## [Dataset excerpts]
____________
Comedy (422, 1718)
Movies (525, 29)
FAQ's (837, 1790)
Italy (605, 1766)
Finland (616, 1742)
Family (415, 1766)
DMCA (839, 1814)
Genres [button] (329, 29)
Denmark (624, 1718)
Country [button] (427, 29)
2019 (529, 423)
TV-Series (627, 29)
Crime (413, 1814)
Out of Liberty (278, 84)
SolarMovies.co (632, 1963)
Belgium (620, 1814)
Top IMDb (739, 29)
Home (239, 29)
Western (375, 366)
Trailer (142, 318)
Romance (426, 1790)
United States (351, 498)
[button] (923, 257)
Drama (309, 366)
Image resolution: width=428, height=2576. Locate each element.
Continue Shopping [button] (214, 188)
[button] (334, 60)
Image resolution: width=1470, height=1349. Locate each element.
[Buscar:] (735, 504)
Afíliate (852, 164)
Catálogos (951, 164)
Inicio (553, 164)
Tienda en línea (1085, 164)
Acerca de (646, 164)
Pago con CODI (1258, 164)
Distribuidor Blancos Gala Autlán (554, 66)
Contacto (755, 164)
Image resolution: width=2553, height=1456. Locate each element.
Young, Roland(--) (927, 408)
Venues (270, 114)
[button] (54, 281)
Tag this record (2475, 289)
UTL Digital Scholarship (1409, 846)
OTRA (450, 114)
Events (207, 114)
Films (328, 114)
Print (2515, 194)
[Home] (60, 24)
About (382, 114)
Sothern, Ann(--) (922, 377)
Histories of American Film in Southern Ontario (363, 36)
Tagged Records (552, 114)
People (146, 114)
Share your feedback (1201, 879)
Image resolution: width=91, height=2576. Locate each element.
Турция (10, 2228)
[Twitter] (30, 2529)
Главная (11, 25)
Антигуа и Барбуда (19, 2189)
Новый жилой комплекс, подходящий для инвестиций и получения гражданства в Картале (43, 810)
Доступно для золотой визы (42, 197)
____________
## [What is expected]
Repeat exactly, and only, the lines from the one containing "Movies (525, 29)" through the last line above.

## [Response box]
Movies (525, 29)
FAQ's (837, 1790)
Italy (605, 1766)
Finland (616, 1742)
Family (415, 1766)
DMCA (839, 1814)
Genres [button] (329, 29)
Denmark (624, 1718)
Country [button] (427, 29)
2019 (529, 423)
TV-Series (627, 29)
Crime (413, 1814)
Out of Liberty (278, 84)
SolarMovies.co (632, 1963)
Belgium (620, 1814)
Top IMDb (739, 29)
Home (239, 29)
Western (375, 366)
Trailer (142, 318)
Romance (426, 1790)
United States (351, 498)
[button] (923, 257)
Drama (309, 366)
Image resolution: width=428, height=2576. Locate each element.
Continue Shopping [button] (214, 188)
[button] (334, 60)
Image resolution: width=1470, height=1349. Locate each element.
[Buscar:] (735, 504)
Afíliate (852, 164)
Catálogos (951, 164)
Inicio (553, 164)
Tienda en línea (1085, 164)
Acerca de (646, 164)
Pago con CODI (1258, 164)
Distribuidor Blancos Gala Autlán (554, 66)
Contacto (755, 164)
Image resolution: width=2553, height=1456. Locate each element.
Young, Roland(--) (927, 408)
Venues (270, 114)
[button] (54, 281)
Tag this record (2475, 289)
UTL Digital Scholarship (1409, 846)
OTRA (450, 114)
Events (207, 114)
Films (328, 114)
Print (2515, 194)
[Home] (60, 24)
About (382, 114)
Sothern, Ann(--) (922, 377)
Histories of American Film in Southern Ontario (363, 36)
Tagged Records (552, 114)
People (146, 114)
Share your feedback (1201, 879)
Image resolution: width=91, height=2576. Locate each element.
Турция (10, 2228)
[Twitter] (30, 2529)
Главная (11, 25)
Антигуа и Барбуда (19, 2189)
Новый жилой комплекс, подходящий для инвестиций и получения гражданства в Картале (43, 810)
Доступно для золотой визы (42, 197)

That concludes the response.